• [TASK DESCRIPTION]:
After reading the listing below, copy it out exactly.

# # # # #

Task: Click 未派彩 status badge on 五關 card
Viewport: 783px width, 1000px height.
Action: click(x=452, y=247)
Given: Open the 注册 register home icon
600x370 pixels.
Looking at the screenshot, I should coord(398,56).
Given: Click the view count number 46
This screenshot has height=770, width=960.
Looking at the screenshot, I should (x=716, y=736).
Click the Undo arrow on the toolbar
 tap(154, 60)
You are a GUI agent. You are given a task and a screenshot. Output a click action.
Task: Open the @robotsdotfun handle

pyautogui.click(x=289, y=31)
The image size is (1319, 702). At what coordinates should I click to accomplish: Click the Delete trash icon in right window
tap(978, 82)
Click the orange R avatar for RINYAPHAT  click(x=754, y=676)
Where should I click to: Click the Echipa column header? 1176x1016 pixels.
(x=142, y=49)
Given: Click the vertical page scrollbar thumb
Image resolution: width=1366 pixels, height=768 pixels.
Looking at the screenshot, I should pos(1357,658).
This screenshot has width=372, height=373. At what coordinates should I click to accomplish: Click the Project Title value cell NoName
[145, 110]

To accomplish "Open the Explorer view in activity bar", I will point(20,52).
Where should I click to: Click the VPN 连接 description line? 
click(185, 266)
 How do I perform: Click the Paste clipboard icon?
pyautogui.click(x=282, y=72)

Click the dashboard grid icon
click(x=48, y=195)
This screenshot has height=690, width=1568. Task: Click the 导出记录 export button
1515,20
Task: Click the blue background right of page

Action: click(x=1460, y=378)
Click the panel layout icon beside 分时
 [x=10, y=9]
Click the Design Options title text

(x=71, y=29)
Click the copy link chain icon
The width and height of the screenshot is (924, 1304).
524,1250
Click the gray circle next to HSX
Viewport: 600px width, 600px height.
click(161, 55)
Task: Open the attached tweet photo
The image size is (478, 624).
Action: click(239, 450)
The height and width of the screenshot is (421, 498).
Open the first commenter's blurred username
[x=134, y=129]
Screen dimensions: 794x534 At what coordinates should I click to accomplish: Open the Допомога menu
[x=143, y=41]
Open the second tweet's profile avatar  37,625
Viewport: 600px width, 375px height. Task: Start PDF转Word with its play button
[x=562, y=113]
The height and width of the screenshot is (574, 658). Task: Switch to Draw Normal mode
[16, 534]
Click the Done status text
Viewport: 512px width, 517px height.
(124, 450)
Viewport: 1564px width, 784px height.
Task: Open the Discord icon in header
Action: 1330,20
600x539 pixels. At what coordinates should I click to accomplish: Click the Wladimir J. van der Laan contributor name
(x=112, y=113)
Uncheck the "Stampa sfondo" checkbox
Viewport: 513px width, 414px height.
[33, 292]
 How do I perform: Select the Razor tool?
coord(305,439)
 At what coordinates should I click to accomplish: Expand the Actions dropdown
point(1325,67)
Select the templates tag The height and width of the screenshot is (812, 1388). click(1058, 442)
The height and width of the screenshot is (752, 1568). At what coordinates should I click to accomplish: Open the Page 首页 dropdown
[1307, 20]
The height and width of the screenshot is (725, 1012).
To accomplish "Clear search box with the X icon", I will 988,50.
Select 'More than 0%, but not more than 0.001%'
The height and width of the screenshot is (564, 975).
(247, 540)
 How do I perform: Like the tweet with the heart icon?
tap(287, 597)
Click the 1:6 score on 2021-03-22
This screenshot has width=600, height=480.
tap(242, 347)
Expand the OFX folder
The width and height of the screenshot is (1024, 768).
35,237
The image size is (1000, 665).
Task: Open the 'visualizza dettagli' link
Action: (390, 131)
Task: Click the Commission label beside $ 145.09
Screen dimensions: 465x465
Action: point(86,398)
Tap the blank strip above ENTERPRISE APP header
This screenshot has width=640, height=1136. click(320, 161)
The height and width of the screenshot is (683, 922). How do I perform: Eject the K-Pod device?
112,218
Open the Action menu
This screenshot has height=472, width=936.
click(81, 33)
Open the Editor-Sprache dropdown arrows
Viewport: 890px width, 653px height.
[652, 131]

# # # # #

• [ANSWER AREA]:
Task: Click 未派彩 status badge on 五關 card
Viewport: 783px width, 1000px height.
Action: click(x=452, y=247)
Given: Open the 注册 register home icon
600x370 pixels.
Looking at the screenshot, I should coord(398,56).
Given: Click the view count number 46
This screenshot has height=770, width=960.
Looking at the screenshot, I should (x=716, y=736).
Click the Undo arrow on the toolbar
 tap(154, 60)
You are a GUI agent. You are given a task and a screenshot. Output a click action.
Task: Open the @robotsdotfun handle

pyautogui.click(x=289, y=31)
The image size is (1319, 702). At what coordinates should I click to accomplish: Click the Delete trash icon in right window
tap(978, 82)
Click the orange R avatar for RINYAPHAT  click(x=754, y=676)
Where should I click to: Click the Echipa column header? 1176x1016 pixels.
(x=142, y=49)
Given: Click the vertical page scrollbar thumb
Image resolution: width=1366 pixels, height=768 pixels.
Looking at the screenshot, I should pos(1357,658).
This screenshot has width=372, height=373. At what coordinates should I click to accomplish: Click the Project Title value cell NoName
[145, 110]

To accomplish "Open the Explorer view in activity bar", I will point(20,52).
Where should I click to: Click the VPN 连接 description line? 
click(185, 266)
 How do I perform: Click the Paste clipboard icon?
pyautogui.click(x=282, y=72)

Click the dashboard grid icon
click(x=48, y=195)
This screenshot has height=690, width=1568. Task: Click the 导出记录 export button
1515,20
Task: Click the blue background right of page

Action: click(x=1460, y=378)
Click the panel layout icon beside 分时
 [x=10, y=9]
Click the Design Options title text

(x=71, y=29)
Click the copy link chain icon
The width and height of the screenshot is (924, 1304).
524,1250
Click the gray circle next to HSX
Viewport: 600px width, 600px height.
click(161, 55)
Task: Open the attached tweet photo
The image size is (478, 624).
Action: click(239, 450)
The height and width of the screenshot is (421, 498).
Open the first commenter's blurred username
[x=134, y=129]
Screen dimensions: 794x534 At what coordinates should I click to accomplish: Open the Допомога menu
[x=143, y=41]
Open the second tweet's profile avatar  37,625
Viewport: 600px width, 375px height. Task: Start PDF转Word with its play button
[x=562, y=113]
The height and width of the screenshot is (574, 658). Task: Switch to Draw Normal mode
[16, 534]
Click the Done status text
Viewport: 512px width, 517px height.
(124, 450)
Viewport: 1564px width, 784px height.
Task: Open the Discord icon in header
Action: 1330,20
600x539 pixels. At what coordinates should I click to accomplish: Click the Wladimir J. van der Laan contributor name
(x=112, y=113)
Uncheck the "Stampa sfondo" checkbox
Viewport: 513px width, 414px height.
[33, 292]
 How do I perform: Select the Razor tool?
coord(305,439)
 At what coordinates should I click to accomplish: Expand the Actions dropdown
point(1325,67)
Select the templates tag The height and width of the screenshot is (812, 1388). click(1058, 442)
The height and width of the screenshot is (752, 1568). At what coordinates should I click to accomplish: Open the Page 首页 dropdown
[1307, 20]
The height and width of the screenshot is (725, 1012).
To accomplish "Clear search box with the X icon", I will 988,50.
Select 'More than 0%, but not more than 0.001%'
The height and width of the screenshot is (564, 975).
(247, 540)
 How do I perform: Like the tweet with the heart icon?
tap(287, 597)
Click the 1:6 score on 2021-03-22
This screenshot has width=600, height=480.
tap(242, 347)
Expand the OFX folder
The width and height of the screenshot is (1024, 768).
35,237
The image size is (1000, 665).
Task: Open the 'visualizza dettagli' link
Action: (390, 131)
Task: Click the Commission label beside $ 145.09
Screen dimensions: 465x465
Action: point(86,398)
Tap the blank strip above ENTERPRISE APP header
This screenshot has width=640, height=1136. click(320, 161)
The height and width of the screenshot is (683, 922). How do I perform: Eject the K-Pod device?
112,218
Open the Action menu
This screenshot has height=472, width=936.
click(81, 33)
Open the Editor-Sprache dropdown arrows
Viewport: 890px width, 653px height.
[652, 131]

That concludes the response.